Monday, February 26, 2024

Best Pictures #96: 2023 Academy Awards Best Picture Nominee: The Holdovers

 by A.J.

Best Pictures #96: 2023 (96th) Academy Awards Best Picture Nominee

“Such are the vicissitudes of life.”
There are plenty of movies that deal with how the holidays can make people feel miserable. The Holdovers, director Alexander Payne’s latest movie, set over the Christmas break of 1970-71 at a prestigious New England boarding school, is different from those because it is about people who would rather not be miserable. Ancient civilizations teacher Paul Hunham (Paul Giamatti) would rather spend his break reading mystery novels. Rebellious student Angus Tully (Dominic Sessa) would rather be in St. Kitts. Mary Lamb (Da’Vine Joy Randolph), the school’s kitchen manager, would rather be with her son, who was recently killed in Vietnam.
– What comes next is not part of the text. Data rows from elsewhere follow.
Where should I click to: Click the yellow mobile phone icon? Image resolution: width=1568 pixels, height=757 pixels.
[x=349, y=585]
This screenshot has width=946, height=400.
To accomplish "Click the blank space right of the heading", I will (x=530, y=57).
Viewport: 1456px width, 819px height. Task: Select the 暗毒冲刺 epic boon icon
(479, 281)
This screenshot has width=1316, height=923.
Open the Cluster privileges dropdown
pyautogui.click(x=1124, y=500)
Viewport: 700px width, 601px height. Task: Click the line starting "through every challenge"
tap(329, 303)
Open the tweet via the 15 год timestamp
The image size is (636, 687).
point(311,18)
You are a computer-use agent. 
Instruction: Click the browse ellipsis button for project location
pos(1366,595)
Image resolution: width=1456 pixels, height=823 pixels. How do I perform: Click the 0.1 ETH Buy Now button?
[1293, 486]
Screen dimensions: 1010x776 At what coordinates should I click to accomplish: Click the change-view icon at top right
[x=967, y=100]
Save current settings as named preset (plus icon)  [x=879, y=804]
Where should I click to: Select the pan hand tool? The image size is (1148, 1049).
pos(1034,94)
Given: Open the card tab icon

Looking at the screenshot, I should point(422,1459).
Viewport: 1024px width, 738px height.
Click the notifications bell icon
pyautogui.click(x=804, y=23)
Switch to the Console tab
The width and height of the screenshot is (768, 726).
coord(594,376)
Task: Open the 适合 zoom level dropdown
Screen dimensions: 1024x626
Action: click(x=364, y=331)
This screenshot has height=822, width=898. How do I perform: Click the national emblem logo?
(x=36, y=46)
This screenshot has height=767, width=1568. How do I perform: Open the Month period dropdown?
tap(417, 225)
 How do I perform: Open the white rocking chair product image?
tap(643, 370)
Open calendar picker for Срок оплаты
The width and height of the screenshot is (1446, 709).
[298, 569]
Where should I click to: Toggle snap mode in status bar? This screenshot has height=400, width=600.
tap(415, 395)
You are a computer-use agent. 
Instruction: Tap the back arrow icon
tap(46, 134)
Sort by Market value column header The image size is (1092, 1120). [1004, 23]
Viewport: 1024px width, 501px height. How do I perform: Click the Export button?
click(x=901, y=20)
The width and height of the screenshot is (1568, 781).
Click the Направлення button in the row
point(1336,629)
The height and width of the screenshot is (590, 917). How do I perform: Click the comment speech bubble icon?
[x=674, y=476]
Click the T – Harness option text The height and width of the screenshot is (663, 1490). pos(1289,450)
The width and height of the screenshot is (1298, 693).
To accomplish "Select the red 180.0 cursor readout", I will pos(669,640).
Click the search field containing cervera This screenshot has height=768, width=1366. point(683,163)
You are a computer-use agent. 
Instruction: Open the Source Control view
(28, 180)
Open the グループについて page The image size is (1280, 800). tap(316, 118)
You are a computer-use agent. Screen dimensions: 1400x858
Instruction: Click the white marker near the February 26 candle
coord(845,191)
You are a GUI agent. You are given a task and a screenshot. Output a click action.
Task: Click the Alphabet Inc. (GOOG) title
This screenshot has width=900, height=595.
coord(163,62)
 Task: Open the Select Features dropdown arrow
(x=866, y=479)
They end up more or less stuck together at the empty school and as the dreary days pass they slowly but surely open up and find unlikely comfort and joy. It’s a story we’ve seen before but rarely done so well. Payne’s previous collaboration with Giamatti resulted in Sideways (2003), probably Payne’s best film and one of Giamatti’s best performances. The results here are thankfully similar. 
David Hemingson’s original screenplay was written especially for Giamatti, who once again works wonders with a prickly character. As much as Paul resembles Giamatti’s character from Sideways (both are well educated misanthropes who end up on a road trip), he has much more in common with another notable Giamatti performance: John Adams. Both Paul and John Adams are well educated New England intellectuals who attended Harvard, are privileged but are conscious of the conditions the less privileged, are disdainful of the rich and undeserving elites they have to work with, are both hurt by and enjoy their isolation from their peers, and are aware that they are, to quote Adams, “obnoxious and disliked.” John Adams is an irritable personality but Giamatti makes him understandable and likable; he does the same for Paul. 
As punishment for failing the son of a rich politician, Paul is assigned to look after the students that are not able to go home for Christmas break: the holdovers. An amusing and welcome plot contrivance whisks the other boys away to a vacation with the father of one of the richer holdovers leaving only Angus behind, much to the equal dismay of Angus and Paul. Angus is played wonderfully by Dominic Sessa in his impressive screen debut. He is troubled and rebellious but far from a bad student or person. The revelation of Angus’s family troubles and how he deals with them feels free of dramatic contrivance. 
Da’Vine Joy Randolph has rightfully earned much praise and a Best Supporting Actress Oscar nomination for her performance. We learn early on that her son attended the boarding school on a scholarship but because she could not afford to send him to college he was drafted and died in Vietnam. Randolph’s Mary is not a sad-sack or a worn down character. On the contrary, she comes across as the most put together of the trio, but melancholy looms over her and finally spills over at a Christmas Eve party in a subdued but emotional, and therefore instantly believable, scene.
Alexander Payne went out of his way to make
The Holdovers look like it was made during the era in which it is set. As a fan of films of that period I must say he succeeded. Though the late 1960’s and early 1970’s are remembered as a time of vibrant colors, the films from that period look drab and devoid of color and The Holdovers captures that look. It opens with a period accurate Universal Studios logo, a trend and pet peeve of mine, but it delivers on that promise. The score genuinely sounds like an original score from an early 70’s movie, vaguely folkish and wistful. There is plenty of period music but none of the “needle drops” are obvious or feel like a compilation of the best-of-the-1970’s. The most notable music sequence is an extended ice skating scene from Paul and Angus’s “field trip” to Boston set to Cat Stevens’s poignant and magical "The Wind." Like many films of that New Hollywood era, the screenplay is very light on plot and is more or less an assemblage of scenes that show an understated journey of personal growth. The side effect of this is that there are a few scenes that are entertaining but ultimately superfluous. The Holdovers brought to mind the films of Hal Ashby, director of Harold and Maude (1971) and The Last Detail (1973), which was likely the intent of director Payne, and this is a good thing. However, Ashby, who began his career as an editor, would likely have made a slimmer but equally affecting film.


The Holdovers is streaming on Peacock Premium and available on DVD/Blu-Ray.